Nadab y Abiú, hijos de Aarón, tomaron cada uno su incensario, y pusieron en ellos fuego, sobre el cual pusieron incienso, y ofrecieron delante de Jehová fuego extraño, que él nunca les mandó.
El servicio del tabernáculo había sido prescrito. Dios había dado instrucciones claras acerca de cómo acercarse a él con los sacrificios adecuados. Los sacerdotes, hijos de Aarón, habían sido consagrados, y Dios les había dado claras instrucciones que debían seguir. Entonces, ¿qué sucedió? Desobedecieron. Esta es la triste historia del fracaso del hombre, la cual se repite una y otra vez.
Al igual que el resto de sus hermanos, Nadab y Abiú habían sido bien instruidos, pero despreciaron las instrucciones que Dios les había dado. Quizás pensaron que el origen del fuego no era realmente importante, que en realidad daba lo mismo de donde provenía. Después de todo, pensaron ellos, tenían los incensarios y el incienso adecuado, ¿qué diferencia había? Al fin y al cabo, no era algo fundamental, pues Dios no había especificado qué fuego debían utilizar.
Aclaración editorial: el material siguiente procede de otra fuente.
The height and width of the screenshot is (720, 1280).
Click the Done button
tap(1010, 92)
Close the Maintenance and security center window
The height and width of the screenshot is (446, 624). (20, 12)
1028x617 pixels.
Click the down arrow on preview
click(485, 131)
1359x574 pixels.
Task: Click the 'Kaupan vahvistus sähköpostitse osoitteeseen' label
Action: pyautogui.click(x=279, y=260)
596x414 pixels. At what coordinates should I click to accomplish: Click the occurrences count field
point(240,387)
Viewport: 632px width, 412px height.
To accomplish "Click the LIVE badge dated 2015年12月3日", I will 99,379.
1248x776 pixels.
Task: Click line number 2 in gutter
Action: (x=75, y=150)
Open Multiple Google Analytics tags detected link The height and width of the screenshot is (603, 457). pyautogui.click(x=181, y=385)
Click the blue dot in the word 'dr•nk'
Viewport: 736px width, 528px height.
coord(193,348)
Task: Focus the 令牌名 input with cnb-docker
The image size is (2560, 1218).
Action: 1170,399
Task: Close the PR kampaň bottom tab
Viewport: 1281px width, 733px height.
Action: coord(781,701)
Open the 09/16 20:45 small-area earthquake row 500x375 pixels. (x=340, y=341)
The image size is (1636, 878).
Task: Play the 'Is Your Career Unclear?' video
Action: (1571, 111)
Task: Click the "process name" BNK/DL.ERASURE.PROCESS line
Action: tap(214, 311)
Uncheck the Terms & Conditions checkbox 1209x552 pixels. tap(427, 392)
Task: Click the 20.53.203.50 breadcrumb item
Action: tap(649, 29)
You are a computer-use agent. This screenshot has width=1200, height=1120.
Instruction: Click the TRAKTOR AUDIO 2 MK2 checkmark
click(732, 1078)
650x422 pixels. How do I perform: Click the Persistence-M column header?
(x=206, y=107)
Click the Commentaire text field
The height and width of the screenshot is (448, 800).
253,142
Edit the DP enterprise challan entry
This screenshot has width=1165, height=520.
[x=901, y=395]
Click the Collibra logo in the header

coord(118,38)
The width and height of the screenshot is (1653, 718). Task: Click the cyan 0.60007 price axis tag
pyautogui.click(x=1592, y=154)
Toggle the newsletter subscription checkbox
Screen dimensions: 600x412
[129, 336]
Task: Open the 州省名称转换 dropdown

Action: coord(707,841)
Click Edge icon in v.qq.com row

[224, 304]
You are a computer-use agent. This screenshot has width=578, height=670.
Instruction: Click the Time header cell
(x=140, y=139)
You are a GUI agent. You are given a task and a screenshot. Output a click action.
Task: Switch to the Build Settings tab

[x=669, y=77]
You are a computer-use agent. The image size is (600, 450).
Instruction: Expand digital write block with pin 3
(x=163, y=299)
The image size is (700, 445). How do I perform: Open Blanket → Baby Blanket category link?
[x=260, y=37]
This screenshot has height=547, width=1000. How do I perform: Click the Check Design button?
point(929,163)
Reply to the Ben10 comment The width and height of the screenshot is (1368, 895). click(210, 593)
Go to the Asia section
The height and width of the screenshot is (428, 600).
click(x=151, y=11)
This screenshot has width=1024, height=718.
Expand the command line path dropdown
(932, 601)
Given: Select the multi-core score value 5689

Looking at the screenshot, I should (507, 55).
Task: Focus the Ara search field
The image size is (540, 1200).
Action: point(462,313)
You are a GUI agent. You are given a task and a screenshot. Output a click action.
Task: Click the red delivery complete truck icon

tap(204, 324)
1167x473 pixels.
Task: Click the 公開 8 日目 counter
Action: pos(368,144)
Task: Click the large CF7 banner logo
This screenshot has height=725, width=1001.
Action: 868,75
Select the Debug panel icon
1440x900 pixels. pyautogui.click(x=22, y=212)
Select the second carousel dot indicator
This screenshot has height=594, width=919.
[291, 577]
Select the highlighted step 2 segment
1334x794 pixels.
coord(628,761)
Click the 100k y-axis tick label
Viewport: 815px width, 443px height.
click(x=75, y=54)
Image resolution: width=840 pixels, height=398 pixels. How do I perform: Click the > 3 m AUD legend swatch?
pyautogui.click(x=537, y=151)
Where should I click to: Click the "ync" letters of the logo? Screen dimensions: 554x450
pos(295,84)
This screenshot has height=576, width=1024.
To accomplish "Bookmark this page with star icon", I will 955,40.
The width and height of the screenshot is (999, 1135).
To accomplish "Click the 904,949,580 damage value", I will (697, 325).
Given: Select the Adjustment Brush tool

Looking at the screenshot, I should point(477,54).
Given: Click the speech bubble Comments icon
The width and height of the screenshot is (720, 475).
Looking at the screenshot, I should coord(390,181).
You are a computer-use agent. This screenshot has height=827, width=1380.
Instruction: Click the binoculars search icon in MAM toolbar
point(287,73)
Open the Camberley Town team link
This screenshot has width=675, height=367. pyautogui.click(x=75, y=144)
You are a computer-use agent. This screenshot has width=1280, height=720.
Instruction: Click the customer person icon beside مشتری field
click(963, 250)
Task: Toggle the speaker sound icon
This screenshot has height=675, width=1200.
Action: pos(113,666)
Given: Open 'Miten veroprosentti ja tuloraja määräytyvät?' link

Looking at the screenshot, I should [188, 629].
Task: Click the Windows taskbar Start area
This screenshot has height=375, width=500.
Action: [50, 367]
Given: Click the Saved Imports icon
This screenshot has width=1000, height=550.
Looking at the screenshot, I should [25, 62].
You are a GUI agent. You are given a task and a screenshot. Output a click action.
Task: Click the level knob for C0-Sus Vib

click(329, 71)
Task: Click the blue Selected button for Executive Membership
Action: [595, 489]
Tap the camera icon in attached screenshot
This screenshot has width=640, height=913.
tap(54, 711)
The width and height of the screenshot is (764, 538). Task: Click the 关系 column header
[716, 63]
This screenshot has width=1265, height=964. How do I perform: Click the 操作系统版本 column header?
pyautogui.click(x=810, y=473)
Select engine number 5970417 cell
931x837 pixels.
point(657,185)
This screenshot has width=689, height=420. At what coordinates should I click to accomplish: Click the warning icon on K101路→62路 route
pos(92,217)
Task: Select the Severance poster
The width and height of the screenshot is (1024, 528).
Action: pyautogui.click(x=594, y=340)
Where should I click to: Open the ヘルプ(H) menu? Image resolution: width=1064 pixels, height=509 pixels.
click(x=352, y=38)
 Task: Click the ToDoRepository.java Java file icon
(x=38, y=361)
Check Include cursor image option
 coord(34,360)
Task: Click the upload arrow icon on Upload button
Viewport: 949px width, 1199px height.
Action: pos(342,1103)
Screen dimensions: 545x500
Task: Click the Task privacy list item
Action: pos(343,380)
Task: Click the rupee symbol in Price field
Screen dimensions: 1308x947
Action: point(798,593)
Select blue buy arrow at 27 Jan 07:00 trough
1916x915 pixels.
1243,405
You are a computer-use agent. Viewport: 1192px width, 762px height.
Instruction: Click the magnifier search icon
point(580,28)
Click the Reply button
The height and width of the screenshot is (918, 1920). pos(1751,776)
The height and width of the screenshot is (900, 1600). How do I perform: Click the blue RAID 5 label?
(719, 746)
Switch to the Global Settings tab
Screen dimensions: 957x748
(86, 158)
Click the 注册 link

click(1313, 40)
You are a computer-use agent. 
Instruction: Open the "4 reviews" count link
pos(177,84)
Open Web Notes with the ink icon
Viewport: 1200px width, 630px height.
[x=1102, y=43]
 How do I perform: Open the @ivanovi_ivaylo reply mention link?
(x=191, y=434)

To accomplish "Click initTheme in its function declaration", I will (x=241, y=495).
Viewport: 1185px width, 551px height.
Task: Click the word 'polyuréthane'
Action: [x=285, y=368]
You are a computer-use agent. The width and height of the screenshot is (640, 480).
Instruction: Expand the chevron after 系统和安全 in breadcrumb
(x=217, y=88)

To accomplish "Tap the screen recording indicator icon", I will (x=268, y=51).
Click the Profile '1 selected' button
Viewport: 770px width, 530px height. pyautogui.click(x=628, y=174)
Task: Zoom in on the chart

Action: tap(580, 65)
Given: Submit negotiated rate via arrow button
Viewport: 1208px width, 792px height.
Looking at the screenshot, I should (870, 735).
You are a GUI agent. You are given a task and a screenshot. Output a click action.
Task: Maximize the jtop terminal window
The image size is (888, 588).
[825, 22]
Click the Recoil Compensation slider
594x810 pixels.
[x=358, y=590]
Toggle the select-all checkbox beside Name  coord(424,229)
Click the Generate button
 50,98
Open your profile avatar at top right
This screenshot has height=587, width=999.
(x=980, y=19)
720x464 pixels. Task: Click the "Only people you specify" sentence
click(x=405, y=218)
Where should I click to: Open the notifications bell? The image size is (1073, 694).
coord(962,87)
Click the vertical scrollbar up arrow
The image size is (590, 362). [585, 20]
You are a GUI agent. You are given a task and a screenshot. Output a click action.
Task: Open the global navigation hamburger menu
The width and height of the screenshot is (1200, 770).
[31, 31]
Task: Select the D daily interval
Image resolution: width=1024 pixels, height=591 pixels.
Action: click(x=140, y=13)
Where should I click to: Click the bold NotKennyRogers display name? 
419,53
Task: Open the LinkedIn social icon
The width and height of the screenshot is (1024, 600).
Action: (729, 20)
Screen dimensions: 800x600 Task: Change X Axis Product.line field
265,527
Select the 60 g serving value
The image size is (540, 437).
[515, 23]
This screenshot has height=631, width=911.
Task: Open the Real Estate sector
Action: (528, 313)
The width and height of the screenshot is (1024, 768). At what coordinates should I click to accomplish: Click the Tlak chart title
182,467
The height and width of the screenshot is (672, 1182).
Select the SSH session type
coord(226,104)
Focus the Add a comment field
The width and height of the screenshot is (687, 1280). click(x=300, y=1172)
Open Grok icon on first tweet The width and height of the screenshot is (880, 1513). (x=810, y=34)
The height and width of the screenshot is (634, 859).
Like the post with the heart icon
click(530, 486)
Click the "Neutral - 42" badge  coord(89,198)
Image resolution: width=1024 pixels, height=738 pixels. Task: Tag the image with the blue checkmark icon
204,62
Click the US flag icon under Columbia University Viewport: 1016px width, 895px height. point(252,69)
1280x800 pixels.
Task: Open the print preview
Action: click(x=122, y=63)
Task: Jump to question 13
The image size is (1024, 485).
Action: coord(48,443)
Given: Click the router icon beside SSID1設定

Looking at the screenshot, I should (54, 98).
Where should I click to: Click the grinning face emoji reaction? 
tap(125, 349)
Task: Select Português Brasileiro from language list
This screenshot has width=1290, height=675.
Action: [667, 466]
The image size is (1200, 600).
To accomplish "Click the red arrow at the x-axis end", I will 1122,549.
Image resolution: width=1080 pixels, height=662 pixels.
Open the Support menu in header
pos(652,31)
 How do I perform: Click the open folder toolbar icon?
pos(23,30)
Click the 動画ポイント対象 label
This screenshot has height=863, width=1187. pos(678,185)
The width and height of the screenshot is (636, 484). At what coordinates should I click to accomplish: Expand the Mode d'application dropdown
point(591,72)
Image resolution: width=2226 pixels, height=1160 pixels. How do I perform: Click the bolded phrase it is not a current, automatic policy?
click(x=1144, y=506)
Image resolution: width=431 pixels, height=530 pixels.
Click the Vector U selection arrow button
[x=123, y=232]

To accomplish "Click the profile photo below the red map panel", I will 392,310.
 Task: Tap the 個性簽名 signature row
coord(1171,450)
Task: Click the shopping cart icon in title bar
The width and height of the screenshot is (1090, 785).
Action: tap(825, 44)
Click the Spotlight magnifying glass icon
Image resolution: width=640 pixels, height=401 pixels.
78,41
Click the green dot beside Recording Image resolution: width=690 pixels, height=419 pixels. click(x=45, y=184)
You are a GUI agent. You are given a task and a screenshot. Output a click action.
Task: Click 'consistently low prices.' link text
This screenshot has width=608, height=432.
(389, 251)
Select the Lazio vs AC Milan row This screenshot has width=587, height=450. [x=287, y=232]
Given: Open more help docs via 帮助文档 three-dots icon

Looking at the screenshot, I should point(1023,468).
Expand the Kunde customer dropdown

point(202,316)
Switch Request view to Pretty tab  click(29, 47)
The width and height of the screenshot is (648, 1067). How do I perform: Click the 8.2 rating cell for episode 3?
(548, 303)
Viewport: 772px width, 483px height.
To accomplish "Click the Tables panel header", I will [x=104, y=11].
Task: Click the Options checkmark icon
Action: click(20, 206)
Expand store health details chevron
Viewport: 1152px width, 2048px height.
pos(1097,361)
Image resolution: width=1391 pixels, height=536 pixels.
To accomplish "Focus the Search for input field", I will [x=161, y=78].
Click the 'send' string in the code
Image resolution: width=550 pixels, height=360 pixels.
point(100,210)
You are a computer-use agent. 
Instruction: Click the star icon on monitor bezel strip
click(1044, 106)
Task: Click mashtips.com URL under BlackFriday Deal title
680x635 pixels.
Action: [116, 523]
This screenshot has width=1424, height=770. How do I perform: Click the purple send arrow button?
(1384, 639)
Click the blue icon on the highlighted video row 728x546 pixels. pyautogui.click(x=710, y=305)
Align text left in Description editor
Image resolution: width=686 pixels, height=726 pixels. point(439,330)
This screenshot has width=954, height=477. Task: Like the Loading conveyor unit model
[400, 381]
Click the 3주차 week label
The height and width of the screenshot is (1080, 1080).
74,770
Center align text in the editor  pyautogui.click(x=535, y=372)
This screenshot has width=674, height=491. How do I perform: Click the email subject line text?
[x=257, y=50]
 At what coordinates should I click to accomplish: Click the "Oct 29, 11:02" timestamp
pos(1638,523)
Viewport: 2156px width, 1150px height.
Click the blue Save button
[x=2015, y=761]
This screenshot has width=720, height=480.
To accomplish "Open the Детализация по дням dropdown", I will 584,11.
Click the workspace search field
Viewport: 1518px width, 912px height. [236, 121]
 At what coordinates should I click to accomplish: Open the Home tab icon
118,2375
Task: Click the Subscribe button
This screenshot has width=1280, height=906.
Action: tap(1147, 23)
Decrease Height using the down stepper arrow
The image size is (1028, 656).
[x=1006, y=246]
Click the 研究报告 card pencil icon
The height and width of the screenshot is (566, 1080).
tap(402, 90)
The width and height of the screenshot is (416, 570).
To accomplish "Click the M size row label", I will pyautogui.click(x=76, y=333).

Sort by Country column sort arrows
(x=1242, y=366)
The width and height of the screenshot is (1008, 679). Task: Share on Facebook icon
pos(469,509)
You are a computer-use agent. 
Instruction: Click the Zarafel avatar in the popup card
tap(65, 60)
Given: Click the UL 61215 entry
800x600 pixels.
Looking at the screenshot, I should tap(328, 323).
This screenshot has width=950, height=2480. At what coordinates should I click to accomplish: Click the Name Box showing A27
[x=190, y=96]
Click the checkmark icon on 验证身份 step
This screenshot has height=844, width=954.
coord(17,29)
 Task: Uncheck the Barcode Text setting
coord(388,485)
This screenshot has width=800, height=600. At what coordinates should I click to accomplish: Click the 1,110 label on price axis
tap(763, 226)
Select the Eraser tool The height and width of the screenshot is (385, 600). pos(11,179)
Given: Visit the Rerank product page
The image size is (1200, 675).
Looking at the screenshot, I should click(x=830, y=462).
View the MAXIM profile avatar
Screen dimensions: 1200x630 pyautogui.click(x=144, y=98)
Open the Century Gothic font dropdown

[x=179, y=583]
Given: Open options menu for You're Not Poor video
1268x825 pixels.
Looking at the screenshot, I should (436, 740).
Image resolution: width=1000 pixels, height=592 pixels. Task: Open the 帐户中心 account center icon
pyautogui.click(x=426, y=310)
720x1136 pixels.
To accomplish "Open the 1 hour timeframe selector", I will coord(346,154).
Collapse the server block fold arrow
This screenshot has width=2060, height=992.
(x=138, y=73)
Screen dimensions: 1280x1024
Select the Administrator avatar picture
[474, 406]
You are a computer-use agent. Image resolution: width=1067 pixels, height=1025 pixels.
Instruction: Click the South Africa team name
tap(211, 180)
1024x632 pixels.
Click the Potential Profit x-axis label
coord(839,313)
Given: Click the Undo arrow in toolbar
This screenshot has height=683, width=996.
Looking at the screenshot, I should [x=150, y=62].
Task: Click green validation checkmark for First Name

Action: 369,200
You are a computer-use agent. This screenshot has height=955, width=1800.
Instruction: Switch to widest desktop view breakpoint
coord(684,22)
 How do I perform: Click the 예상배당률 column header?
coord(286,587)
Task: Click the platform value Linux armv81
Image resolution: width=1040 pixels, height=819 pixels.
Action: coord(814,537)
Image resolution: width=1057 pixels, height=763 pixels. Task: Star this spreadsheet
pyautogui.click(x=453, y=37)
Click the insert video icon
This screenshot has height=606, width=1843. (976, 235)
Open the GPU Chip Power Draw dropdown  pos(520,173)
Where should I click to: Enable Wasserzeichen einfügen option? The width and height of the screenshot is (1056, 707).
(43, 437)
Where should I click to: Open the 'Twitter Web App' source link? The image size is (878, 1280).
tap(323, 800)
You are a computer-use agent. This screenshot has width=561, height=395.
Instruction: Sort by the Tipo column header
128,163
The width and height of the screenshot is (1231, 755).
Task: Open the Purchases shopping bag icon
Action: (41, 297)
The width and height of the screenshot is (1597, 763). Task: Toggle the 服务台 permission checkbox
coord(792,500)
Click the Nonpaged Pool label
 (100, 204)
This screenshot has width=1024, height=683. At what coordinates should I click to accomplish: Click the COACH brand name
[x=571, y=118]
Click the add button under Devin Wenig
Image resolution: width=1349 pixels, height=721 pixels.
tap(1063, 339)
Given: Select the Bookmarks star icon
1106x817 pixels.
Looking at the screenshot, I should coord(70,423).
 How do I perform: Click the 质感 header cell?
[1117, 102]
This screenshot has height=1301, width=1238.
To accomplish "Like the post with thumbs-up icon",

Hoy es muy común encontrarnos con este tipo de razonamientos. Se origina en la incredulidad de nuestros corazones. Satanás ha utilizado esta táctica durante muchas generaciones, y ha tenido mucho éxito. Su método sigue siendo el mismo desde que se acercó a Eva en el Jardín del Edén con la pregunta: “¿Conque Dios os ha dicho… ?” (Gn. 3:1). Con esta pregunta, Satanás sugiere que Dios nos priva de algo que vale la pena tener, poniendo en duda así su bondad. ¡Qué sutil es nuestro enemigo y qué engañoso nuestro corazón!
Un “fuego extraño” en la presencia del Señor puede representar cualquier pensamiento o acción que no fluye de la comunión con sus pensamientos, tal como se nos revelan en su Palabra. La obediencia y la dependencia de él son las únicas salvaguardas que mantendrán nuestros corazones y mentes en dulce comunión con él. De hecho, somos exhortados a derribar “argumentos y toda altivez que se levanta contra el conocimiento de Dios, y llevando cautivo todo pensamiento a la obediencia a Cristo” (2 Co. 10:5).